Were former Vice President Joe Biden’s chances irreparably dashed with his major loss in Iowa? Jeet Heer believes so, writing at The Nation:
These are dismal results for Biden, who is often treated as the front-runner in the race. To be sure, Iowa was long considered a tough state for him, given that the Democratic voters there are both more liberal and more white than in most other states.
But it’s not like Biden had no advantages in Iowa. Unlike Sanders, Warren, or Amy Klobuchar, Biden wasn’t tied up with the impeachment hearings. This meant he could appear at many more campaign events. Pete Buttigieg also had that lucky break, and fully exploited it.
Biden’s trouble was that his base was less passionate than that of his rivals. Biden’s speaking events were sparsely attended, and he himself wasn’t eager to take to the hustings. As CNN reported, “The 77-year-old third-time presidential contender took a sluggish, front-runner’s approach there. He held no more than two or three events per day, and the crowds at those events—consistently dwarfed when his leading rivals campaigned in the same cities and towns—were a sign of trouble: Democratic voters there lacked enthusiasm for the former vice president.”
Former Iowa governor Tom Vilsack, who endorsed Biden, tried to push back on reports that supporters were lukewarm. “I am incredibly passionate about Joe Biden, but I’m not hootin’, hollerin’ guy,” Vilsack explained to CNN. “I’m just not. I never have been, never will be.
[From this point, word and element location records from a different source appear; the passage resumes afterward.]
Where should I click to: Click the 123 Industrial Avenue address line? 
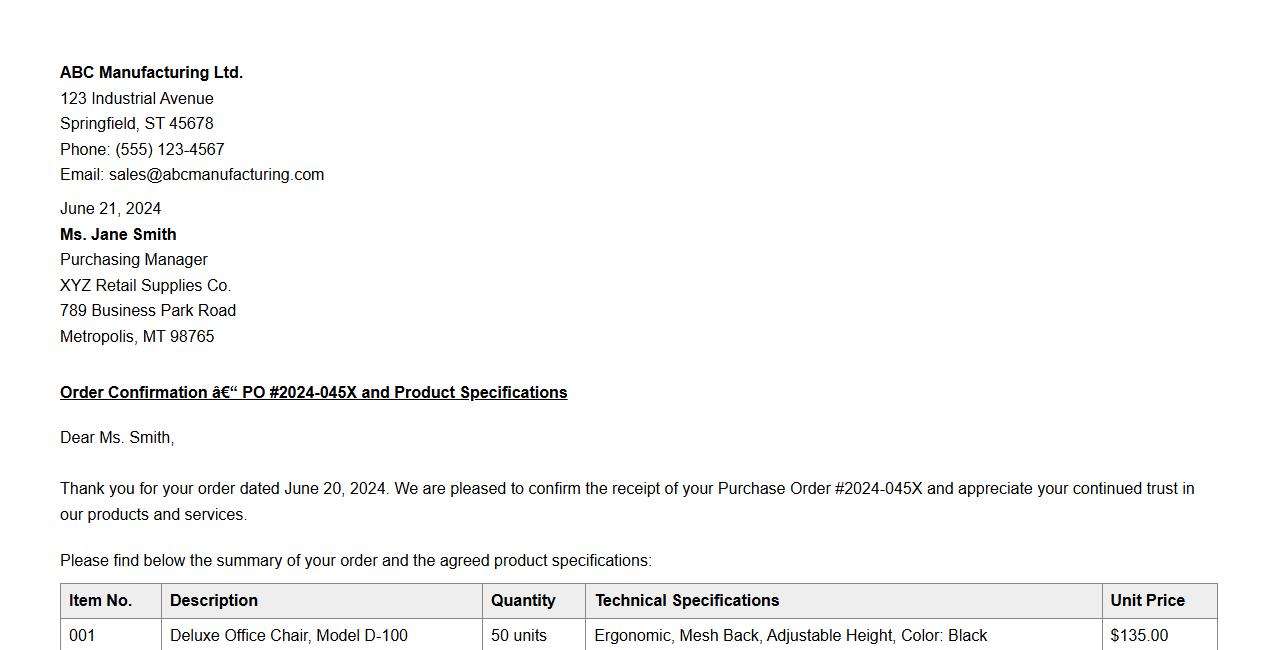(136, 99)
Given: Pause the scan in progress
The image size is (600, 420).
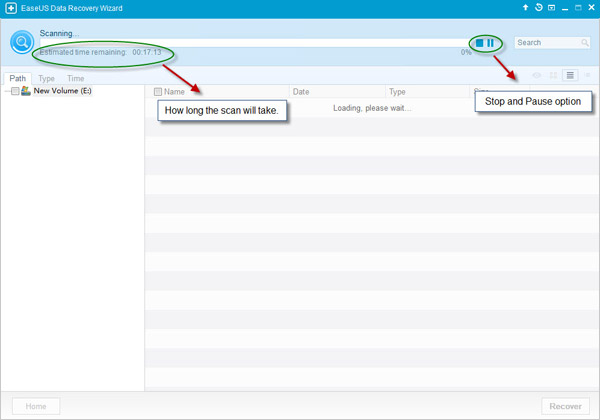Looking at the screenshot, I should [491, 43].
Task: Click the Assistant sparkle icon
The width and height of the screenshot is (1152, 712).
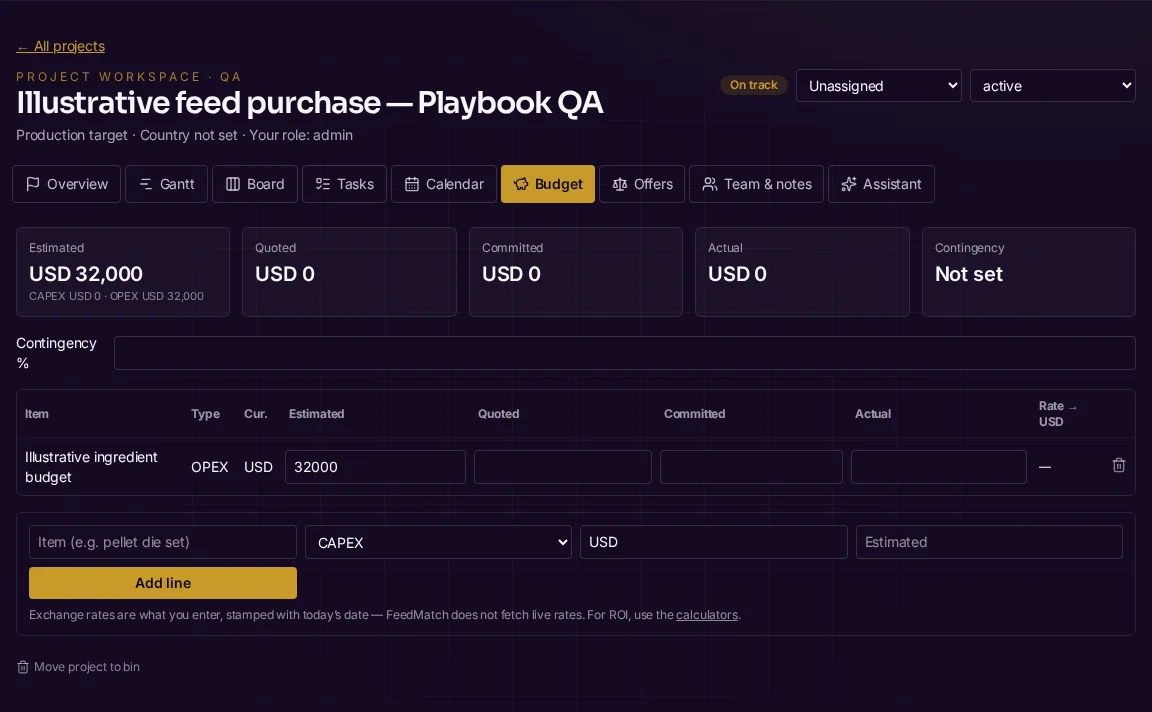Action: (x=849, y=184)
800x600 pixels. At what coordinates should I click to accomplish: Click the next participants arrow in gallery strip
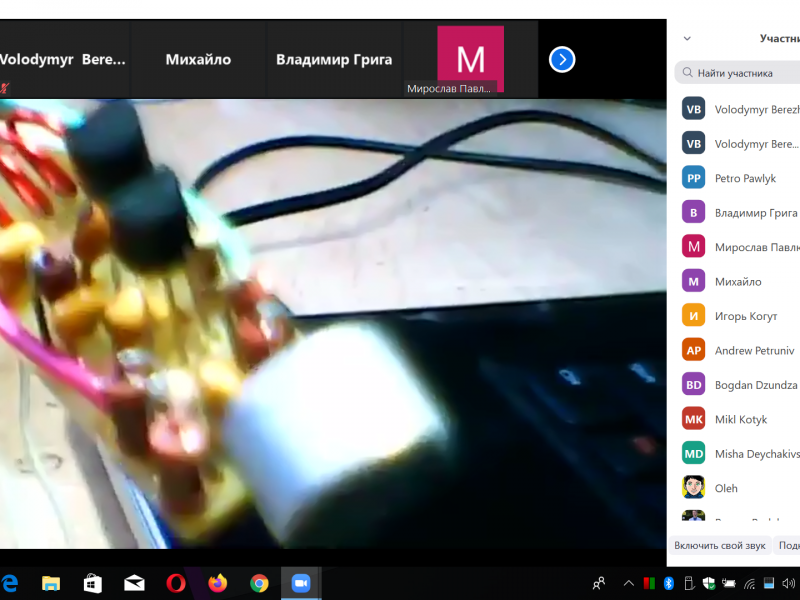tap(562, 59)
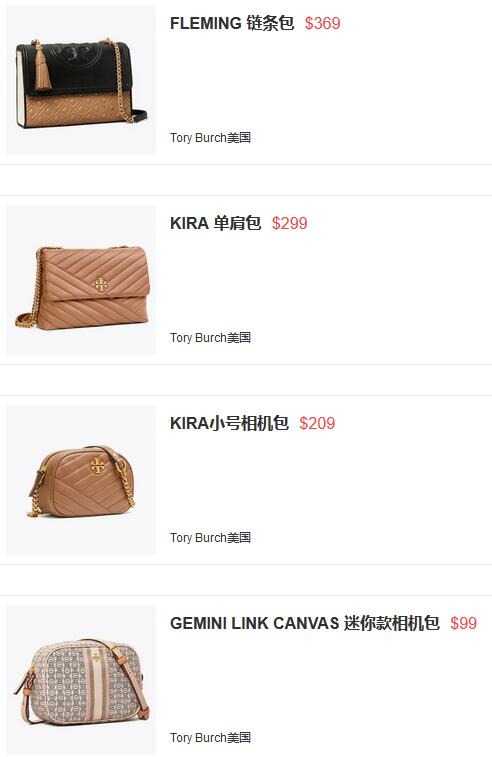492x757 pixels.
Task: Open the KIRA小号相机包 product image
Action: coord(81,480)
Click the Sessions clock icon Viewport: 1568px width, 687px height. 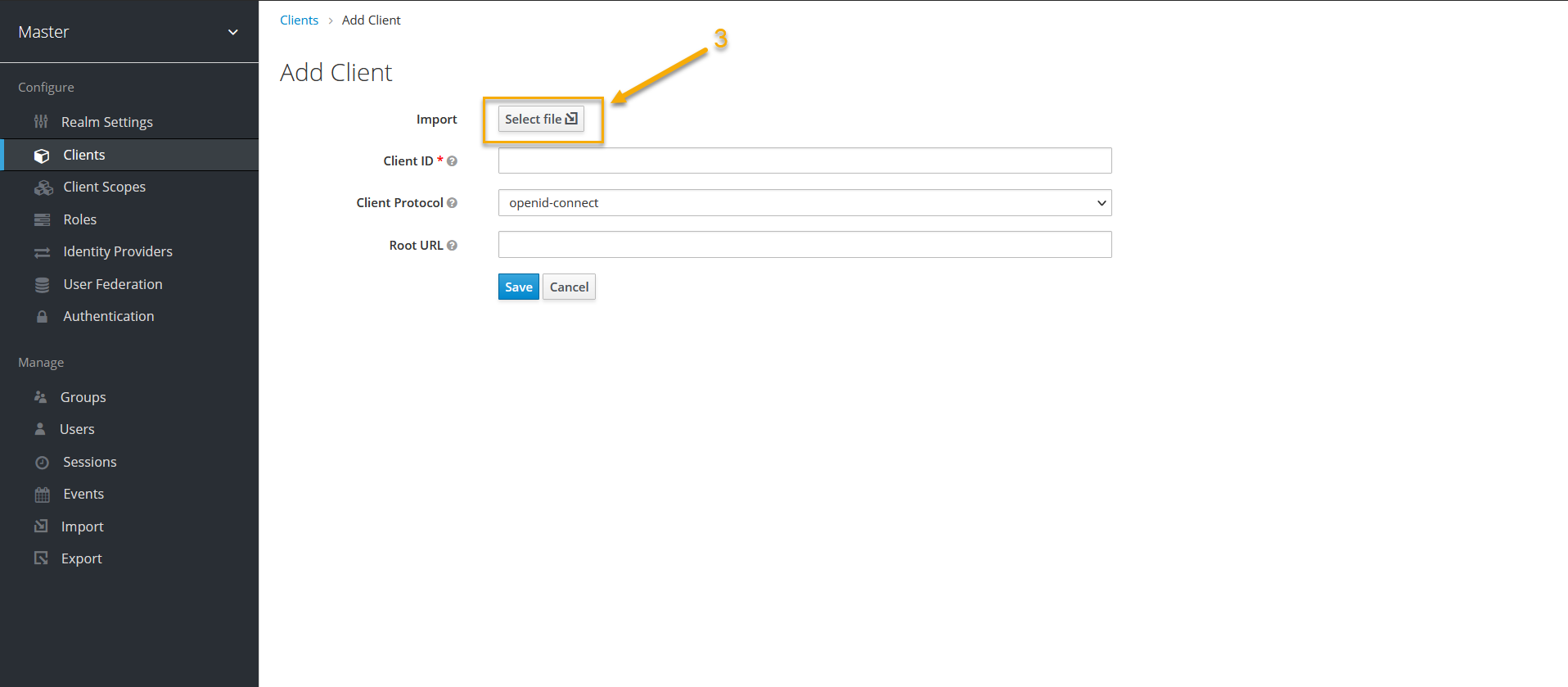[42, 463]
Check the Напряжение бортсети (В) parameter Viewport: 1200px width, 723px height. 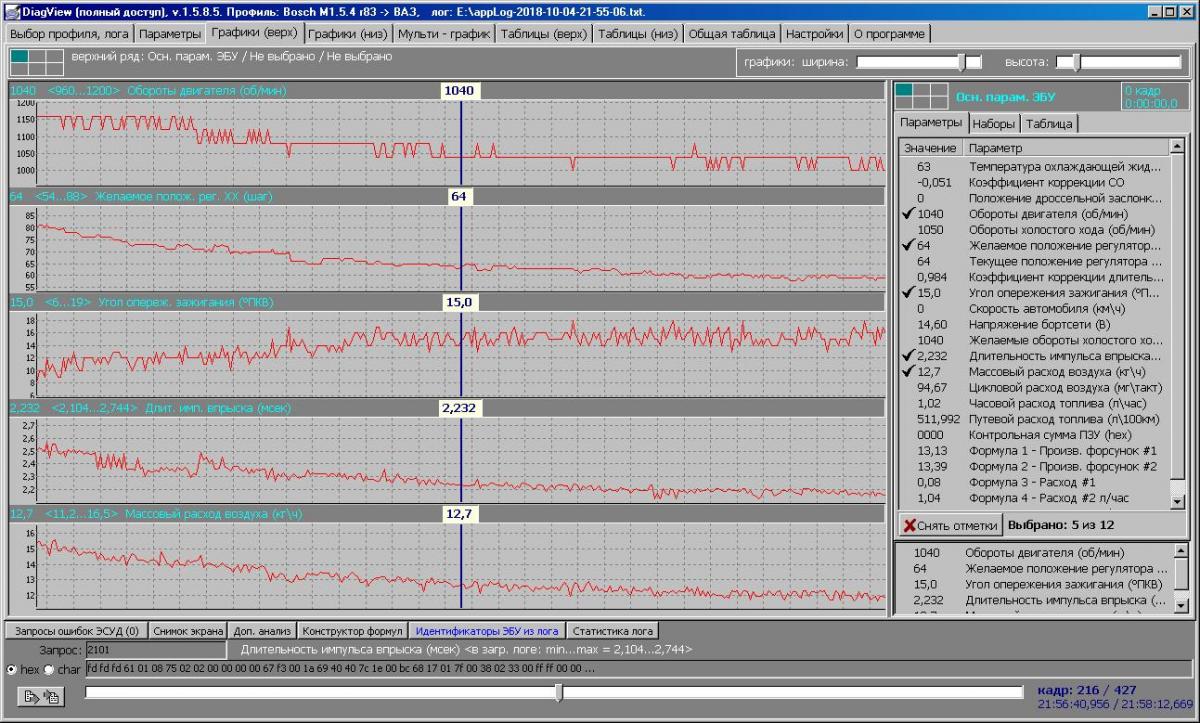pyautogui.click(x=909, y=324)
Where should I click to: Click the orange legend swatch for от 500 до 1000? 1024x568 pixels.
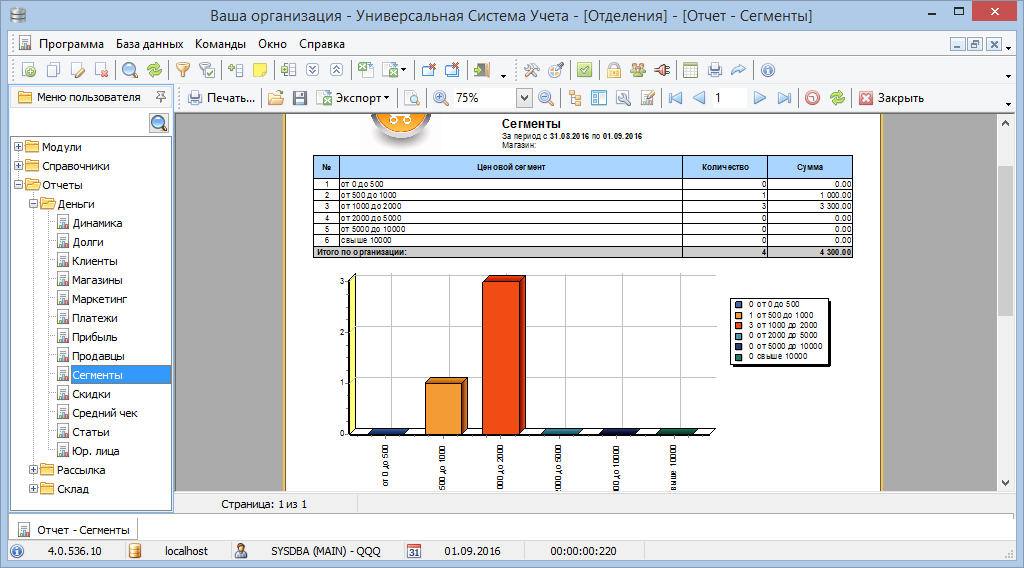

But don’t tell me I’m not as passionate as any one of those folks that’s going to those Buttigieg events or Warren events. And that’s true of a lot of these folks who are here today.”
But the lack of hooting and hollering wasn’t just a matter of manners; it was evidence of a genuine flaw in Biden’s campaign. Biden really hasn’t given anyone a reason to vote for him. He’s run as a restorationist candidate, one who will return Washington to normal after Trump, bringing back the good old days of bipartisan cooperation.